17 MARCH 2007, Page 53

The dead hand from beyond the grave

Matthew Dennison

MORTMAIN by Judy Corbalis Chatto, £,16.99, pp.272, ISBN 9780701180478 ✆ £13.59 (plus £2.45 p&p) 0870 429 6655 Money lay at the heart of the Statute of Mortmain. Edward I passed the twin enactments at the close of the 13th century. His target was the Church. In medieval England, the inheritance of an estate yielded revenue for the Crown. But the Church never died. Its lands never changed hands, never generated taxes for king and country. With an eye on the royal purse strings, Edward formulated the Statute to safeguard land from Church hands.

Judy Corbalis’s second novel is set in small-town New Zealand between the dying days of the Great War and the economic slump of the Thirties. The Statute of Mortmain provides a metaphor for the white settlers’ appropriation of Maori lands. For the novel’s hero, it also symbolises the stranglehold of heredity:

The dead hand stretching from beyond the grave. The institution that never dies, but goes on living in perpetuity ... Only in your case the dead hand’s your family, your name.

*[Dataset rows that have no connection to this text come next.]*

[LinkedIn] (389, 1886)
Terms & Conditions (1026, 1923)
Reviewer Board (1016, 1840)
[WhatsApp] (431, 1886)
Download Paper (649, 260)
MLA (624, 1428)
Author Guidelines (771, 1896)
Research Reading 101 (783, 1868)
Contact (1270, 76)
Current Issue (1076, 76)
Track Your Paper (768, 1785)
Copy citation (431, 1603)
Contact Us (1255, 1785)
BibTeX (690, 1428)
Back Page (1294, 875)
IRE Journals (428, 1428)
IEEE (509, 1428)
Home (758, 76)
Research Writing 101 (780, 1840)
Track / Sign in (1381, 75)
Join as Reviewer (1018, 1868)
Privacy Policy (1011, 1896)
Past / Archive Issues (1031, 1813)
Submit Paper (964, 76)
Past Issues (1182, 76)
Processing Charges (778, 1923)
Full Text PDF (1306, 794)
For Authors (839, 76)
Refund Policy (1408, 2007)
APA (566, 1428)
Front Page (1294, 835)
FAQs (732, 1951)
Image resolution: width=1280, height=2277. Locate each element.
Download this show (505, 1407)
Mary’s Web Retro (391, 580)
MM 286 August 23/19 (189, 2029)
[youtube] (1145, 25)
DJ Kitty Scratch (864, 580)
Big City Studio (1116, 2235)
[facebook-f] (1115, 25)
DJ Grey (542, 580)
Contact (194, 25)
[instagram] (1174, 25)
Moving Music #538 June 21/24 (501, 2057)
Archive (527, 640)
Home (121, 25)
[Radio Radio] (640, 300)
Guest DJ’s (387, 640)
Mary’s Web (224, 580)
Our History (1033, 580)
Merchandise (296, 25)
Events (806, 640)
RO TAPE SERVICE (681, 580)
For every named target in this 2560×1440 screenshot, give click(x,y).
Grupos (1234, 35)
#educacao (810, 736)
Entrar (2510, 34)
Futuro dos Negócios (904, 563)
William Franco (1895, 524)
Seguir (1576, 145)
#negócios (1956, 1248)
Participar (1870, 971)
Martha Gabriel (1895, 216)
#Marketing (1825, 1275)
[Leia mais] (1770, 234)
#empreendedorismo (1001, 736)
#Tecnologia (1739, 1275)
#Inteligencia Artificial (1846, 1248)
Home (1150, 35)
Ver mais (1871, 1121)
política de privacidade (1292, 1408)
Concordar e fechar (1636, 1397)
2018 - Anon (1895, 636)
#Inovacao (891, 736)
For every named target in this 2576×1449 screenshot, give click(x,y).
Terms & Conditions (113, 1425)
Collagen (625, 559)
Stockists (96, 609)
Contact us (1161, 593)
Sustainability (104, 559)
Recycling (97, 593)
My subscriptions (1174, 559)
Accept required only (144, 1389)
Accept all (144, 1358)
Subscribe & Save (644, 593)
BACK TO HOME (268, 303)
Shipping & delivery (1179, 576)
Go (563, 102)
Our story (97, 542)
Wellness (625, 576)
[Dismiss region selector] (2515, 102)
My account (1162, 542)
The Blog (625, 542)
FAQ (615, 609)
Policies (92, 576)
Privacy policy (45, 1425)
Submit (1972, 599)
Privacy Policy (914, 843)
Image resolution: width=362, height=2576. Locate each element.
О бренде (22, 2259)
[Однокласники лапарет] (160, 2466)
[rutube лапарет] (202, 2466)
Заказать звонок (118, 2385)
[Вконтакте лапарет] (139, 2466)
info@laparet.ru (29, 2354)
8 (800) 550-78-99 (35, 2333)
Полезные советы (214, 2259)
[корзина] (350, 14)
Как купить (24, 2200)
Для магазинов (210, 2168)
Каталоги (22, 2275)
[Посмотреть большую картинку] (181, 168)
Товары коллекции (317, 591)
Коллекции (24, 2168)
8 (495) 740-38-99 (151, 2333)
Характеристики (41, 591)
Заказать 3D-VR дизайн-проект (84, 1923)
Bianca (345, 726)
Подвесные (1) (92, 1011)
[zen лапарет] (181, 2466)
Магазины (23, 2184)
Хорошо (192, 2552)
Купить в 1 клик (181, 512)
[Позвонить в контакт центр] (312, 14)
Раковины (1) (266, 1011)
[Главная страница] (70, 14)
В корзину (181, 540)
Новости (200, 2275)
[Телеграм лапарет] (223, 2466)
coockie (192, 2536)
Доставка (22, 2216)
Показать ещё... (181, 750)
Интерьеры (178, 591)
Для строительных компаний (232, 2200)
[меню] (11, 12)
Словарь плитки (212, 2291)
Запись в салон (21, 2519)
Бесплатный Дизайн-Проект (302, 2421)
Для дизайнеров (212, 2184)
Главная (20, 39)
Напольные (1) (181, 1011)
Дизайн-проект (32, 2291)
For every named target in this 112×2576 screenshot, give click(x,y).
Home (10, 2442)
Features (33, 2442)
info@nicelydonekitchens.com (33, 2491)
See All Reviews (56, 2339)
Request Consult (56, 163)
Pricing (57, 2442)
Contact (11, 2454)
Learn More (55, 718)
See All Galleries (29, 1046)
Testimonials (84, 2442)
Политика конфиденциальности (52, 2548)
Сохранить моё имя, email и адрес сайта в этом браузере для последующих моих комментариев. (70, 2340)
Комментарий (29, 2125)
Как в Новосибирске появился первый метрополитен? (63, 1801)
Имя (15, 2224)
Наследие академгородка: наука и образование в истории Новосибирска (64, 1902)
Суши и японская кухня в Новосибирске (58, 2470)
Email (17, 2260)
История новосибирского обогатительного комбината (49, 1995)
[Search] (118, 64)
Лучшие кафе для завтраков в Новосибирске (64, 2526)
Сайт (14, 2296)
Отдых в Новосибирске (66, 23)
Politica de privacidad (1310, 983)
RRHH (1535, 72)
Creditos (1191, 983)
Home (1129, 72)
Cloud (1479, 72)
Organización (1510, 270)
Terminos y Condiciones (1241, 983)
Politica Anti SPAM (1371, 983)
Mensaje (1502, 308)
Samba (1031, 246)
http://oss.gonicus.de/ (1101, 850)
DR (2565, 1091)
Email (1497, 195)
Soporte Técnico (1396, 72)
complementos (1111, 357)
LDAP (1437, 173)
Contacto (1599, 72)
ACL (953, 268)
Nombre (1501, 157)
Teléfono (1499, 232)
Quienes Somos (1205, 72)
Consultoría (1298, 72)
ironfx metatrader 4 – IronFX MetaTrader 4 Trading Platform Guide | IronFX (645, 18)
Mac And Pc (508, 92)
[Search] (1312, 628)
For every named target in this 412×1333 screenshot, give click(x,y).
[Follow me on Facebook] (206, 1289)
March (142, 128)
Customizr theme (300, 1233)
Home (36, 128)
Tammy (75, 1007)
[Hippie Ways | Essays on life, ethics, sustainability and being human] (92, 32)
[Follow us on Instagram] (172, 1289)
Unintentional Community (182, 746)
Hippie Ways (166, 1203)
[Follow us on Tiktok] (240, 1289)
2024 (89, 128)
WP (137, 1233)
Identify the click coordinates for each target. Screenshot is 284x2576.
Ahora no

That hero is called Edward-Wilson Castle, the cumbersome first name abbreviated on adulthood to Ted. He is the son of a chess-playing solicitor, the fourth generation destined for the family firm. Like his father before him, he will manage the trust that protects the settlement of land once belonging to the local Maori chief if his father has indeed honoured that trust. Older and wiser by the novel’s close, Ted witnesses the merging of chess-playing and legal metaphors:

Castle. Rook. ‘A thieving bird who destroys the nest of other, smaller birds.’ How father had lived up — down — to his name.

In richly evocative prose, Corbalis conjures a picture of the tiny confines of lost colonial society, its introspective snobberies, dusty inelegancies, rivalries, jealousies and acrid prejudices. Her characters succumb to impulses great and small; they wrestle with problems by turns immediate and infinite, disconcertingly petty and too unwieldy for tidy resolution within the parameters of this slim novel. Their concerns embrace ‘big’ issues of race and colour; social anxieties (status and hierarchy); and the downright eccentric: all but destitute, the Hellenophile younger son of an English earl struggles to turn base metal into gold and, banished from the home he loves, to become ‘the first person in the world to harness cosmic rays’.

Sympathy for Ted, and the social comedy provided by his appalling mother Rosalba and her slatternly parlourmaid Flossie, supply Mortmain’s dynamic, holding the reader’s attention; but the plot itself, though carefully articulated, is less important than the manner of telling. Corbalis’s skill is as a prose stylist and a writer who, gentle in her touch, invests with wider significance the apparently small scale. Even at its most selfconsciously lyrical, her prose is both insightful and illuminating. Her surprising romantic heroine is

like a wave perpetually flowing the wrong way, a silent, stubborn undercurrent pulling in her own direction. One of those smaller rip-tides that drags itself along, regardless of the wash and swell of the larger breakers ... Ethel Wrench, forever managing to keep afloat in deep water.